Juvenile recorded the song, She Get It From Her Mama circa 2006. In this song, he and another
young man are asking questions about a young female.
Where she get her eyes from? She get it from her
mama.
Where she learn to cook from? She get it from her
mama.
Where she get her class from? She get it from her
mama.
Where she learn how to dress from? She get it from
her mama.
Where she get that walk from? She get it from her
mama.
Where she get that talk from? She get it from her
mama.
I wonder why she so crazy…She get it from her mama…

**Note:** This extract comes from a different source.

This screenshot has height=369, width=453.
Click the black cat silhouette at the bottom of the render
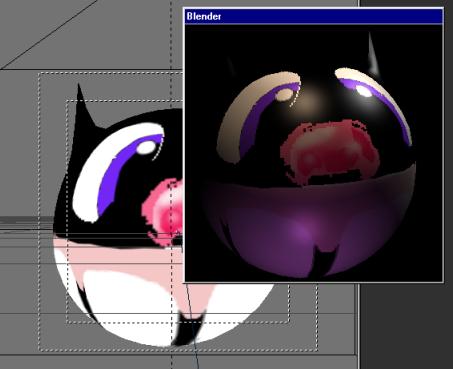click(x=324, y=260)
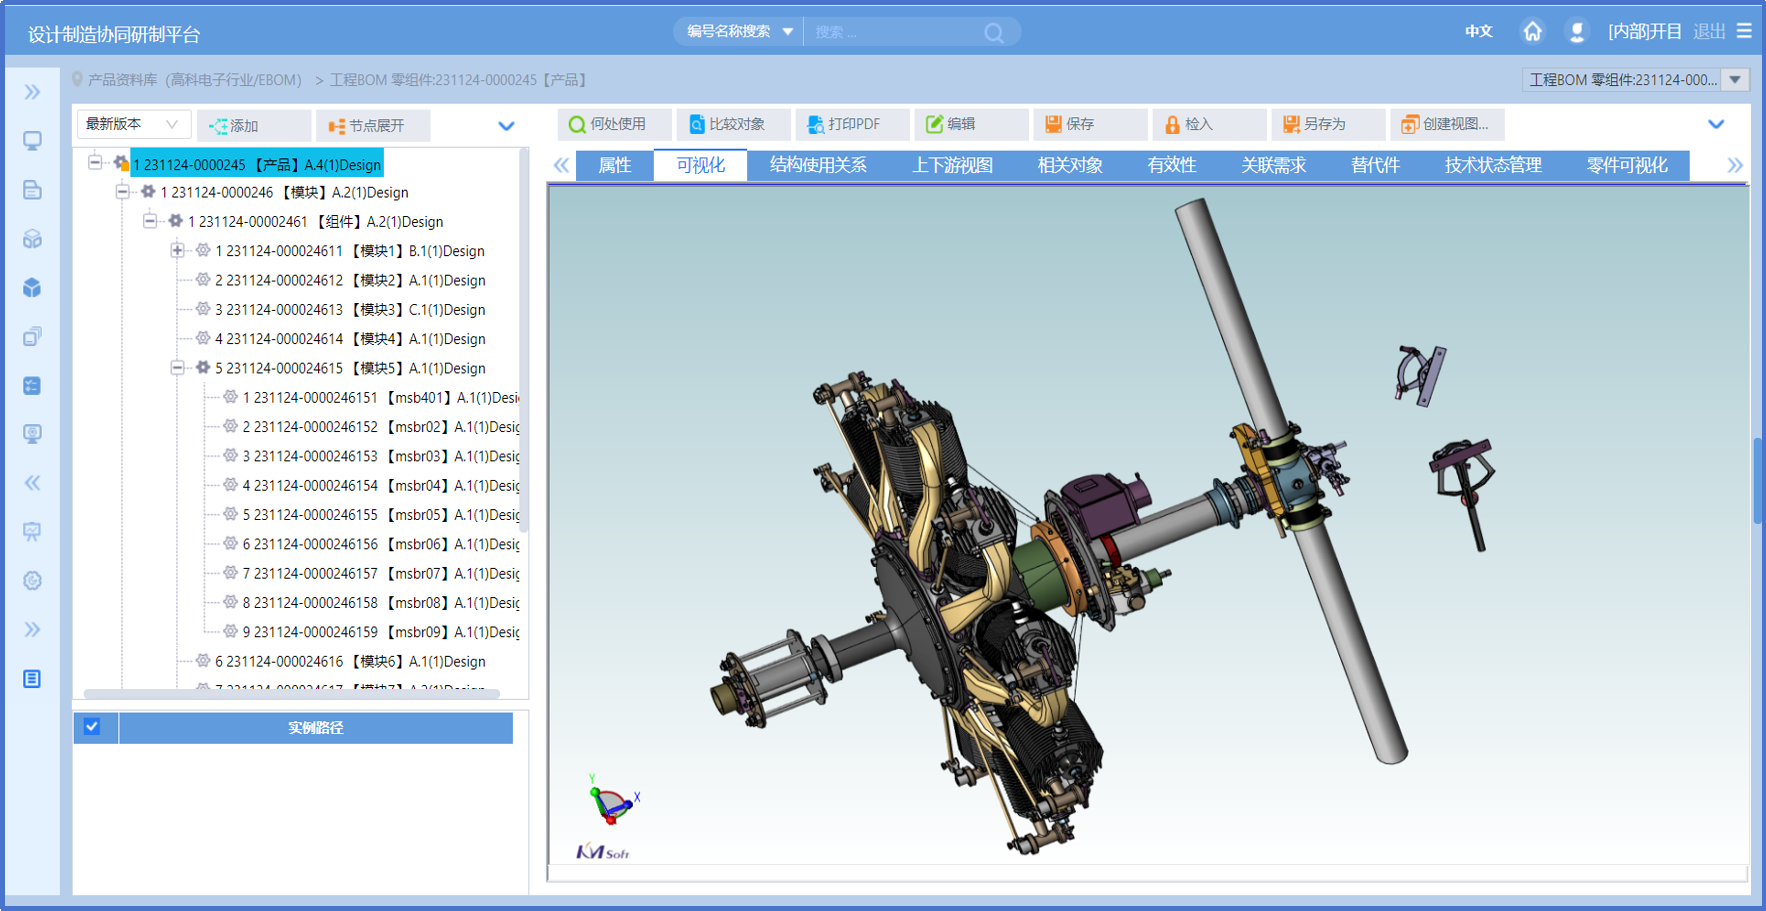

Let's look at what Juvenile has to say. Yes, all of
these qualities or traits this young lady "gets from her mama". Some
are inherited (nature) and some are acquired (nurture).
I used to
teach science…what do you expect?
Some of these things she could control and some
just happened to her by chance.
As I take care of my dad and look back at my mom, I
look at my life and wonder, could this be
me one day?
My father was diagnosed with mental illness when I
was eight years old. He was placed in an institution and as a family, we kept
it a secret and went on with life as usual. Mental illness has genetic
inheritance. When I was younger, I would say that I was not feeling well.
I couldn’t explain what I was feeling. I just knew something was wrong. I went
to various doctors and they could not find anything wrong. What was going on
was more mental than anything else. This was the beginning of my struggle with
mental illness…my anxiety and depression. I did not get professionally
diagnosed until I went to college.
My mother had ovarian cancer. This is also
hereditary. The risk factors for this type of cancer include the following.
· Started
menstruating at an early age (before 12) CHECK
· Has not
given birth to any children. CHECK
· Had her
first child after age 30. ummm see the
above bullet
· Has never
taken oral contraceptive pills. NOT for
long periods of time.
· First
degree relative with ovarian cancer. CHECK
· Obese DOUBLE CHECK
In the words of Florida Evans from the television
show Good Times “Damn, Damn, Damn!”
I’ve got things coming at me from both sides. Don’t
get me started on diabetes, high cholesterol and high blood pressure!
Ovarian and breast cancer risks can be tested
through BRCA 1 and BRCA 2 blood tests. In the past 2 weeks, a blood test has
been release to check for genetic risk for Alzheimer’s dementia.
But here’s the thing: If I get tested, what would I
do with the results?
Do I do the extreme like Angelina Jolie, who has a
million kids, and remove my breasts and
have a hysterectomy? Do I live my life in fear and think that every stomach
cramp is cancer? When I forget what I am talking about (like I did today) or an
important date, do I pop one of my dad’s Aricepts?
I cannot live my life in fear, but I cannot live my
life haphazardly either. This goes back to a previous post in which I say that
it is time to take care of myself. I need to make sure that I get my stress,
depression and anxiety under better control. I need to eat right and live a
healthier life.
I also have to pray that God will help my mind and
my unbelief. I know God and I know medicine/science. It’s hard when you are a
Christian living in a scientific society.
I know that God is a healer and I had a ton of
people praying for my mom’s healing. In my mind, I thought it meant that she
would be healed on earth. I know that God can reach down and restore my dad’s
mind. For some reason, I am sitting here
in this position, living here, taking care of my dad and missing my mom. All
though I don’t know any of the answers and it gets extremely hard, I just have
to trust God. I have to trust God.
Lord I hear of showers of
blessings
Thou art scattering full and
free
Showers the thirsty souls
refreshing
Let some drops now fall on me
Pass me not oh gentle savior
Sinful though my heart may be
I am longing for your favor
Whilst thou art blessing
Oh Lord
Come on and bless me
Even me Lord
Even me
Let some drops
Now fall on me
From Juvenile to Jesus! It's a journey...
Yes ma'am! Yes ma'am! Yes ma'am!!!!!!!!!!!!!